To do:
Write out the following listing's lines from the one with "the gml:id attribute" to the one with "Given: Click MELBET", exactly, with both included and no others.

============================================================

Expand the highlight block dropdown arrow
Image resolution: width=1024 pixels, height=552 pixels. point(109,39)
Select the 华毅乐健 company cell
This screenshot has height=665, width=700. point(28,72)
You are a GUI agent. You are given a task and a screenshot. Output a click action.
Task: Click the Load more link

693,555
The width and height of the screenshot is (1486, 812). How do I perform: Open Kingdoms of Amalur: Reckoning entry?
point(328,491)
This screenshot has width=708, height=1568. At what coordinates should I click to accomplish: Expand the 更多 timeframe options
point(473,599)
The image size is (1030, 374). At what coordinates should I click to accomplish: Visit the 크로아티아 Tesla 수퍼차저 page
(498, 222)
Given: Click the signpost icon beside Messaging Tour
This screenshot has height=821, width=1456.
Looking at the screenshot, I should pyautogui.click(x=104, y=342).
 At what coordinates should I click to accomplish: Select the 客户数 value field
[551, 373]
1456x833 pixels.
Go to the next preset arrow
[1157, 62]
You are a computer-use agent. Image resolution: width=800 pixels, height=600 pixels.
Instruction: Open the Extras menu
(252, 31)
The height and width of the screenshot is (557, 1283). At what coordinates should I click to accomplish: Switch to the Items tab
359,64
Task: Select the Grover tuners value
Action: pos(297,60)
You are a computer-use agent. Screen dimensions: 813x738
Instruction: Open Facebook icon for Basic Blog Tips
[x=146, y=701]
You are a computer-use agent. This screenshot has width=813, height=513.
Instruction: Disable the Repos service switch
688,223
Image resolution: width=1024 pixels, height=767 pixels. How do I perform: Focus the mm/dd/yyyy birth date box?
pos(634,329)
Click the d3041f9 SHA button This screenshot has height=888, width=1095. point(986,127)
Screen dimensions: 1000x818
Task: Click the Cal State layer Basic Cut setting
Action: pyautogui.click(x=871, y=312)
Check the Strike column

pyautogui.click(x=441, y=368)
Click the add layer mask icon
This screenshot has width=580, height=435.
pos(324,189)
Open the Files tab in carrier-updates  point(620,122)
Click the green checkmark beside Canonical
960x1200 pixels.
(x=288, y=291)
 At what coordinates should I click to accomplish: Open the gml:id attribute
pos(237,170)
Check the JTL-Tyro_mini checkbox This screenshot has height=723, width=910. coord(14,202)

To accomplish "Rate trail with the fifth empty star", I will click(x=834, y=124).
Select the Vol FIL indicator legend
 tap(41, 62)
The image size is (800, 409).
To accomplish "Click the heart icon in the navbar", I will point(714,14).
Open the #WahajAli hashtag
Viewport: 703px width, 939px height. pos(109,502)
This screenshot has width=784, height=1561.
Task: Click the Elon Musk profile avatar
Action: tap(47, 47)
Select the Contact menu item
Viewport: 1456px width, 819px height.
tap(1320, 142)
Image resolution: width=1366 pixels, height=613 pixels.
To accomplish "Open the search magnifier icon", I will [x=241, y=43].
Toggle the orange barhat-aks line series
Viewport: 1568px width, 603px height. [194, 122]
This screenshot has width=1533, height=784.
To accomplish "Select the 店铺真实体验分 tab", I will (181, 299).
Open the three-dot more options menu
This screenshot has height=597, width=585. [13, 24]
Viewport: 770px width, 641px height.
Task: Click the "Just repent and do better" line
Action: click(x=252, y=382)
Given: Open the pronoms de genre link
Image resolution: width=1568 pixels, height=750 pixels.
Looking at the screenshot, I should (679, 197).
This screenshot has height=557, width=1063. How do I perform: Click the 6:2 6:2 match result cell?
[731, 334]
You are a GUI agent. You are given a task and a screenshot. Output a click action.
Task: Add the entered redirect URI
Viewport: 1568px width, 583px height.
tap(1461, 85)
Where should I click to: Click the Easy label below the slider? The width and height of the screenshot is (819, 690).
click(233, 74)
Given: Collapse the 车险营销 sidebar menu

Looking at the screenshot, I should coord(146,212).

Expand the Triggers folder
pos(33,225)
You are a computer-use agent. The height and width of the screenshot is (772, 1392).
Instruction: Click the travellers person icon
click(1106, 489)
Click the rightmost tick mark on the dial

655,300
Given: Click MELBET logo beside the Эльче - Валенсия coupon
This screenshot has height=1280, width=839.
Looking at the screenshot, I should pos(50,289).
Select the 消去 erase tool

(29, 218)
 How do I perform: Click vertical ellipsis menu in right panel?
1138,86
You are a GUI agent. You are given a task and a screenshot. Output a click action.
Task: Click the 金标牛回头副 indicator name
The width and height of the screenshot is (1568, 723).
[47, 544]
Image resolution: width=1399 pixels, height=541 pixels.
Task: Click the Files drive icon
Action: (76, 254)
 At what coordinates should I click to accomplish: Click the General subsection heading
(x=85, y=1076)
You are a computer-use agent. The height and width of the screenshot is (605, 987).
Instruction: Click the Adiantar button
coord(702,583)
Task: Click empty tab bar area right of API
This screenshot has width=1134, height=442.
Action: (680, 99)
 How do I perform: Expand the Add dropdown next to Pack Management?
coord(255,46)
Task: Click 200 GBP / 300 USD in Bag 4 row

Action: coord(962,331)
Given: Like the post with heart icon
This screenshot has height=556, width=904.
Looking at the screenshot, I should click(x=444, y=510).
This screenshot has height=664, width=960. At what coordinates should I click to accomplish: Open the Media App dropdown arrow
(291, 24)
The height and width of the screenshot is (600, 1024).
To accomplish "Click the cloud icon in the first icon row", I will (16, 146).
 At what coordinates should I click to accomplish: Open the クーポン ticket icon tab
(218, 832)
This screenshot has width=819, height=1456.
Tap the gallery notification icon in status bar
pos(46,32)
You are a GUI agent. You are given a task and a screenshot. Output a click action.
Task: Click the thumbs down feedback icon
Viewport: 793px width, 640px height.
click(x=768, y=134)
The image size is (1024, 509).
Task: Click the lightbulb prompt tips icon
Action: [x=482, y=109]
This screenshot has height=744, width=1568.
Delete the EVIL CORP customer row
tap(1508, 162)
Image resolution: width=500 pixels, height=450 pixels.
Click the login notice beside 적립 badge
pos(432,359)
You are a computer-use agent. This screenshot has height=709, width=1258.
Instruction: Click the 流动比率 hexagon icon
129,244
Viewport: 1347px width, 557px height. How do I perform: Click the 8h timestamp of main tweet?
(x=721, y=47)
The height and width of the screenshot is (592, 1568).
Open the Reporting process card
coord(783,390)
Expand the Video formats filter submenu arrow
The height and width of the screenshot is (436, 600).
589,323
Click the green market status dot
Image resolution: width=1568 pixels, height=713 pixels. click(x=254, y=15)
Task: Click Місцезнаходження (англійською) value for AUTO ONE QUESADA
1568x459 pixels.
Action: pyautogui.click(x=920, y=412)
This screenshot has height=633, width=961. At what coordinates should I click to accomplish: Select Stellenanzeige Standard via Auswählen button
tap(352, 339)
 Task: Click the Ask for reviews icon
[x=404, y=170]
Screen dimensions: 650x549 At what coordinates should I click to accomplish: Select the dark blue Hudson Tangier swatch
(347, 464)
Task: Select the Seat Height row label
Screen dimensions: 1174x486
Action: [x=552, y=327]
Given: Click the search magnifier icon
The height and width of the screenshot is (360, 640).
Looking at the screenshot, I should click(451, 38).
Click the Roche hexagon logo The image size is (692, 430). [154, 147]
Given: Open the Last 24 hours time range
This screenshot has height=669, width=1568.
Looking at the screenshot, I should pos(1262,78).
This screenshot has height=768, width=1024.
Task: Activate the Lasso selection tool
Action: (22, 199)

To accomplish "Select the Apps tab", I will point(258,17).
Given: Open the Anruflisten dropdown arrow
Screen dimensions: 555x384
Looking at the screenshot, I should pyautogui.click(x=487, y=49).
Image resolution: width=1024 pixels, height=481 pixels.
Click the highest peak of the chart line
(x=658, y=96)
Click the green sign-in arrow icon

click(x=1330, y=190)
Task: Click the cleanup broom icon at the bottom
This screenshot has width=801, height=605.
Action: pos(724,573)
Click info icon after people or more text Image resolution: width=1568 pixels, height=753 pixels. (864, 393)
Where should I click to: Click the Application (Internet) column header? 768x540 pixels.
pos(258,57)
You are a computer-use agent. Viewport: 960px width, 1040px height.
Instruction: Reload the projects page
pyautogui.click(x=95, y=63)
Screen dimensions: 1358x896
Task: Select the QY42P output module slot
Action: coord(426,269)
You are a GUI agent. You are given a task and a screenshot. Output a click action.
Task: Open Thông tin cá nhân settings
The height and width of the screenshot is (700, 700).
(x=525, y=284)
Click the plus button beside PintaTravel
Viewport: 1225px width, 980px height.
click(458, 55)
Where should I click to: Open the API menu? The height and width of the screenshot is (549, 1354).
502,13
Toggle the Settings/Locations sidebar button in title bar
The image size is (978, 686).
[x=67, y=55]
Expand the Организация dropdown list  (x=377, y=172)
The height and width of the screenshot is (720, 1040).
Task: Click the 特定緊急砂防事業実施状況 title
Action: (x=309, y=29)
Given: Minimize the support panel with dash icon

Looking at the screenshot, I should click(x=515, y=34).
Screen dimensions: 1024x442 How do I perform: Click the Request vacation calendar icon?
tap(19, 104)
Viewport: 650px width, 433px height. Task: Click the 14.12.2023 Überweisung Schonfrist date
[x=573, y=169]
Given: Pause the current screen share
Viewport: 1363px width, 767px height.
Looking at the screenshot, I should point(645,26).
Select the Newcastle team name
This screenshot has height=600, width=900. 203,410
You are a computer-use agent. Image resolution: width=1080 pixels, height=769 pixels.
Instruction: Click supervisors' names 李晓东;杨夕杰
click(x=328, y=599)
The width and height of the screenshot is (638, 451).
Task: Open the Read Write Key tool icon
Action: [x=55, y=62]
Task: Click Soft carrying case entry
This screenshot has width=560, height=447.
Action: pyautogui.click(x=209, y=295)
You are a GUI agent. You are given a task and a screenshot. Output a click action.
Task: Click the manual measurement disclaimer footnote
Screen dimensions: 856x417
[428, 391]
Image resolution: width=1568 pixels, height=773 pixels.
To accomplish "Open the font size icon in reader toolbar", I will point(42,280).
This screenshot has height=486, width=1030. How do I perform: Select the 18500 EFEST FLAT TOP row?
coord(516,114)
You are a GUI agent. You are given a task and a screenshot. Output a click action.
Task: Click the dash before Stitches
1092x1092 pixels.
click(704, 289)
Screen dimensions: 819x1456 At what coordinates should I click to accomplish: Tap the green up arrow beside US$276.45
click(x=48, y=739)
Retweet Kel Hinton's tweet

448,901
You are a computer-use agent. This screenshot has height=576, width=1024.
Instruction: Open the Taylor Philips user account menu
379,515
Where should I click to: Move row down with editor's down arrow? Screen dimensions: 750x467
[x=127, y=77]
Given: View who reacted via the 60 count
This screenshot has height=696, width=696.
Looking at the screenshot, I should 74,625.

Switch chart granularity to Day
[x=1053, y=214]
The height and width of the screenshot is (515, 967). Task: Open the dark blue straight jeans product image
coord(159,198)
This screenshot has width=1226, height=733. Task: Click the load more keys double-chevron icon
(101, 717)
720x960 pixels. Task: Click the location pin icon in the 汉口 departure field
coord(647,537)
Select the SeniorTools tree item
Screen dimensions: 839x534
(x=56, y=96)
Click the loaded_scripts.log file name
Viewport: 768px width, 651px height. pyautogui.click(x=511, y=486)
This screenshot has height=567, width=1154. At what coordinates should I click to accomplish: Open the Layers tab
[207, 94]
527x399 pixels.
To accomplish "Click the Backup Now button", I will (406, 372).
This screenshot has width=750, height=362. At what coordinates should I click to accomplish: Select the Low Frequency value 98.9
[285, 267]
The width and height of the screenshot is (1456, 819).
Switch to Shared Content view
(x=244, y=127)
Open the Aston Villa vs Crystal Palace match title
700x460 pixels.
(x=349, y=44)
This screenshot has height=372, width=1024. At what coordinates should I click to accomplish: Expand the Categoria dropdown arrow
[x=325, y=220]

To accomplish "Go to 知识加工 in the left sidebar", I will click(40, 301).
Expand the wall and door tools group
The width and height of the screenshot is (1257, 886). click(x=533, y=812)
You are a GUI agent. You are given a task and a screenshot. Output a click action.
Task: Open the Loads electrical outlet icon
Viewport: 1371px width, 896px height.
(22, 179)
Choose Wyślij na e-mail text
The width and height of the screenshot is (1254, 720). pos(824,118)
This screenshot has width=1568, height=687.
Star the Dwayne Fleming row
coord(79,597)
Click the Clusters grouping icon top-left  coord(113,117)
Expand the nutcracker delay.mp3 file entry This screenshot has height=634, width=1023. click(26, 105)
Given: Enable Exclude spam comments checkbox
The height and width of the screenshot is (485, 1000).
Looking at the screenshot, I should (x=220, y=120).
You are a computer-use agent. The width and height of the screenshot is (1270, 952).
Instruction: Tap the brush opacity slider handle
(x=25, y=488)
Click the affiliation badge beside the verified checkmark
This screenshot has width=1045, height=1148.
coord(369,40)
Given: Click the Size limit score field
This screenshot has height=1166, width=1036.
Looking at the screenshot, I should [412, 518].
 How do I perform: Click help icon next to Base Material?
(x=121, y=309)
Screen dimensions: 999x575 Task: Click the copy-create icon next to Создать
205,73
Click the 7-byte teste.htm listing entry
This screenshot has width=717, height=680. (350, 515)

============================================================

Task response:
 At what coordinates should I click to accomplish: Open the gml:id attribute
pos(237,170)
Check the JTL-Tyro_mini checkbox This screenshot has height=723, width=910. coord(14,202)

To accomplish "Rate trail with the fifth empty star", I will click(x=834, y=124).
Select the Vol FIL indicator legend
 tap(41, 62)
The image size is (800, 409).
To accomplish "Click the heart icon in the navbar", I will point(714,14).
Open the #WahajAli hashtag
Viewport: 703px width, 939px height. pos(109,502)
This screenshot has width=784, height=1561.
Task: Click the Elon Musk profile avatar
Action: tap(47, 47)
Select the Contact menu item
Viewport: 1456px width, 819px height.
tap(1320, 142)
Image resolution: width=1366 pixels, height=613 pixels.
To accomplish "Open the search magnifier icon", I will [x=241, y=43].
Toggle the orange barhat-aks line series
Viewport: 1568px width, 603px height. [194, 122]
This screenshot has width=1533, height=784.
To accomplish "Select the 店铺真实体验分 tab", I will (181, 299).
Open the three-dot more options menu
This screenshot has height=597, width=585. [13, 24]
Viewport: 770px width, 641px height.
Task: Click the "Just repent and do better" line
Action: click(x=252, y=382)
Given: Open the pronoms de genre link
Image resolution: width=1568 pixels, height=750 pixels.
Looking at the screenshot, I should (679, 197).
This screenshot has height=557, width=1063. How do I perform: Click the 6:2 6:2 match result cell?
[731, 334]
You are a GUI agent. You are given a task and a screenshot. Output a click action.
Task: Add the entered redirect URI
Viewport: 1568px width, 583px height.
tap(1461, 85)
Where should I click to: Click the Easy label below the slider? The width and height of the screenshot is (819, 690).
click(233, 74)
Given: Collapse the 车险营销 sidebar menu

Looking at the screenshot, I should coord(146,212).

Expand the Triggers folder
pos(33,225)
You are a computer-use agent. The height and width of the screenshot is (772, 1392).
Instruction: Click the travellers person icon
click(1106, 489)
Click the rightmost tick mark on the dial

655,300
Given: Click MELBET logo beside the Эльче - Валенсия coupon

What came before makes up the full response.